I read that the astronauts who used Lunar rovers used heading indicators, which typically use compasses, for direction. How, on the Moon, did their equipment tell the direction of travel, presuming a compass made for earth would not work on the Moon?
The Lunar Roving Vehicle did have a (form of) compass. It was gyroscopic rather than magnetic, thus it needed calibration when first powered up using the sun angle as a reference.
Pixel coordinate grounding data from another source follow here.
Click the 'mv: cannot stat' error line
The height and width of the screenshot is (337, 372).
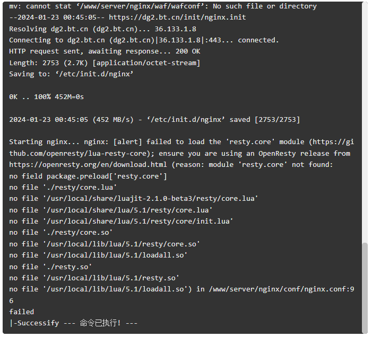pyautogui.click(x=163, y=6)
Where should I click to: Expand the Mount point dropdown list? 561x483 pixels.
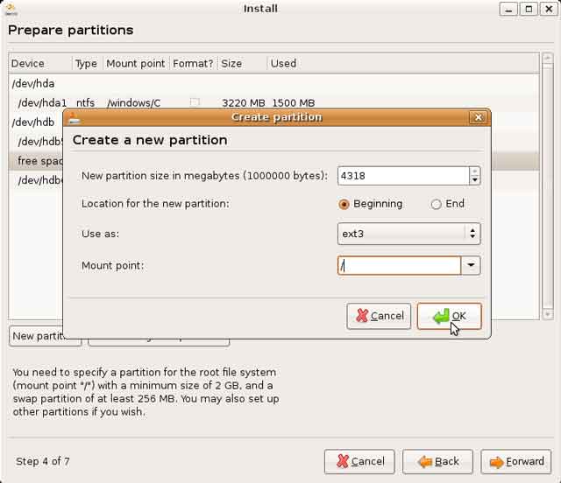click(472, 265)
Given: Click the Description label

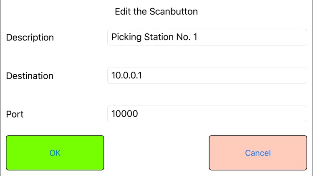Looking at the screenshot, I should pos(30,38).
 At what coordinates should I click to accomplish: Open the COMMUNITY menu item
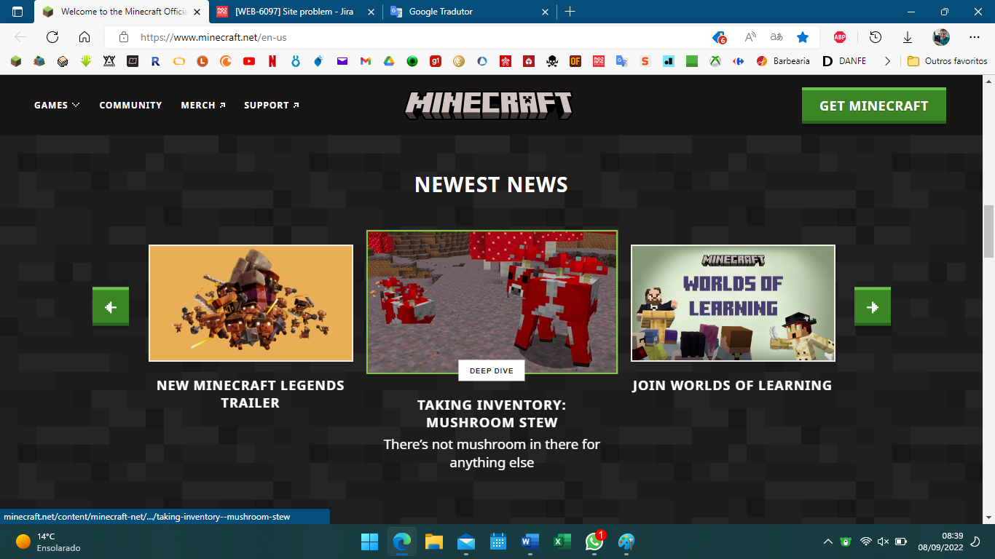[x=130, y=106]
It's in the upper left of the console here:
According to Wikipedia:
Navigation was based on continuously recording direction and distance through use of a directional gyro and odometer and feeding this data to a computer that would keep track of the overall direction and distance back to the LM. There was also a Sun-shadow device that could give a manual heading based on the direction of the Sun, using the fact that the Sun moved very slowly in the sky.
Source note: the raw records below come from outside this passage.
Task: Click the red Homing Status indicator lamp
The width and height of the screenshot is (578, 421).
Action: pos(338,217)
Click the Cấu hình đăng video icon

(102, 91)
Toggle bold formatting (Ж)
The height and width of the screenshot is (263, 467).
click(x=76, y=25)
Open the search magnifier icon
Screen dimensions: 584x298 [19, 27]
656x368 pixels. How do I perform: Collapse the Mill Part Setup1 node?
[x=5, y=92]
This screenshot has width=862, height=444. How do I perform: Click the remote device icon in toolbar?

I presume the "bearing" display in the middle of the compass is the direction to travel back to the LM. Sun-shadow navigation was helped by the fact that the sun was low in the East during all the lunar EVAs.
The rovers used a gyroscope-based navigation system.
The Lunar Roving Vehicle (LRV) navigation system consists of a directional gyro, a set of incremental odometers, and a hybrid analog-digital signal processor plus appropriate controls and readouts.
Info from Lunar Roving Vehicle Navigation System Performance Review, (NASA Tech Note D-7469)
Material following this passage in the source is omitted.